Senior Quality Engineer

Overview

WHAT IS TEKNIPLEX?

Tekni Plex Healthcare is a respected business partner that specializes in the manufacturing of medical and pharmaceutical packaging for companies around the world. We aim to deliver better patient outcomes by manufacturing products that allow for less invasive procedures, reduced pain, faster healing, and safer drug delivery. We are currently hiring for teammates in our Quality Department, located in Madison WI.

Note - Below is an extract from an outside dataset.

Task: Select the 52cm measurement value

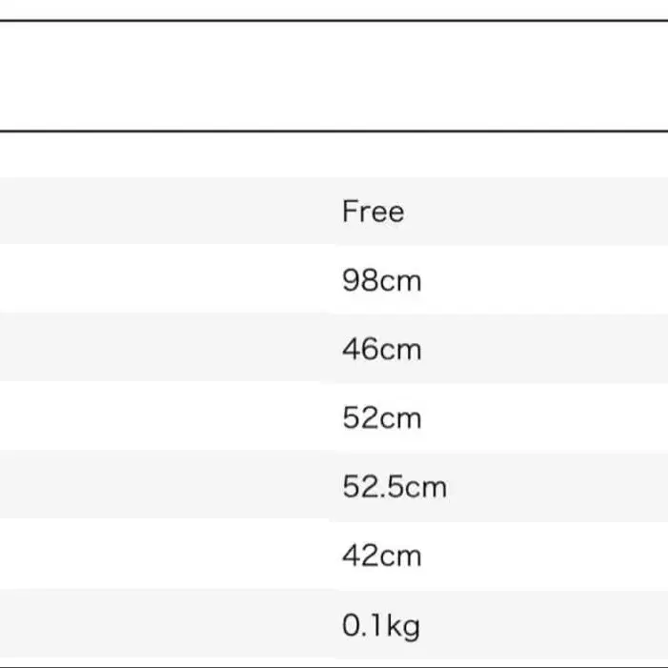Action: click(x=381, y=418)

The Sr. Quality Engineer will be responsible for ensuring product and process quality across manufacturing operations in accordance with internal standards and external regulations (e.g., ISO 13485, FDA). This individual will drive continuous improvement initiatives, support quality system management, and work cross-functionally to resolve issues and maintain compliance.

• Quality Systems & Compliance:
  • Support the development, implementation, and maintenance of the Quality Management System (QMS) in compliance with ISO 13485, FDA 21 CFR Part 820, and customer-specific requirements
  • Participate in internal and external audits (e.g., FDA, ISO, customer)
• Process & Product Quality:
  • Perform root cause analysis and corrective/preventive action (CAPA) investigations
  • Review, approve and execute/support validation protocols, reports, and production documentation
  • Conduct quality inspections, audits, and statistical process control (SPC)
  • Create and maintain Failure Modes, Effects Analysis (FMEAs) for processes
  • Participate in and/or support supplier management process, including supplier approval, SCARs, audits, etc
• Documentation & Reporting:
  • Create and revise quality procedures, work instructions, and control plans for new and existing machines
  • Maintain accurate records of testing, inspections, and quality metrics
  • Maintain raw material and internal product specifications
• Continuous Improvement:
  • Lead or support Lean/Six Sigma and continuous improvement projects
  • Analyze process data to identify trends and areas for improvement
  • Lead or supplier management of change projects
• Cross-functional Support:
  • Collaborate with Engineering, Production, and Regulatory teams to ensure product quality throughout the development and manufacturing lifecycle.
  • Interface with customers on quality-related matters, including complaints and audits
• Other responsibilities:
  • Ability to support our other Business Unit plants, on an as needed basis
  • Ensuring all quality standards and procedures are maintained, including training and monitoring of new and existing employees in the processes and methods required to achieve the company’s standards for quality consistent with company principles
  • Overseeing the maintenance of related test equipment, including calibrations, repair, servicing ordering supplies, training personnel as needed
  • Other duties as assigned

• Bachelor’s degree in Engineering, Quality, or a related technical field
• 5+ years of experience in a quality engineering role, preferably in medical device, pharmaceutical, or regulated manufacturing environment
• Working knowledge of ISO 13485, FDA QSR, and GMP
• 6 Sigma Belt Certification-Preference of at least Green Belt Certification
• Proficiency in root cause analysis tools (e.g., 5 Whys, Fishbone, FMEA)
• Experience with statistical tools and software (e.g., Minitab, Excel)
• ASQ Certified Quality Engineer (CQE) or equivalent is a plus
• Strong interpersonal and communication skills
• Prior experience with Intelex
• Ability to work with production operators on the manufacturing floor

Ability to read and interpret documents such as safety rules, operating and maintenance instructions and procedure manuals. Ability to write routine reports and legibly complete time cards and work orders. Ability to read, analyze, and interpret technical procedures and read blueprints and technical drawings, such as machine, mechanical, pneumatic, hydraulic, and electrical. Ability to effectively present information in one-on-one and small groups situations to other employees of the organization.

Ability to effective present information and respond to questions form groups of managers, clients, customers, and the general public.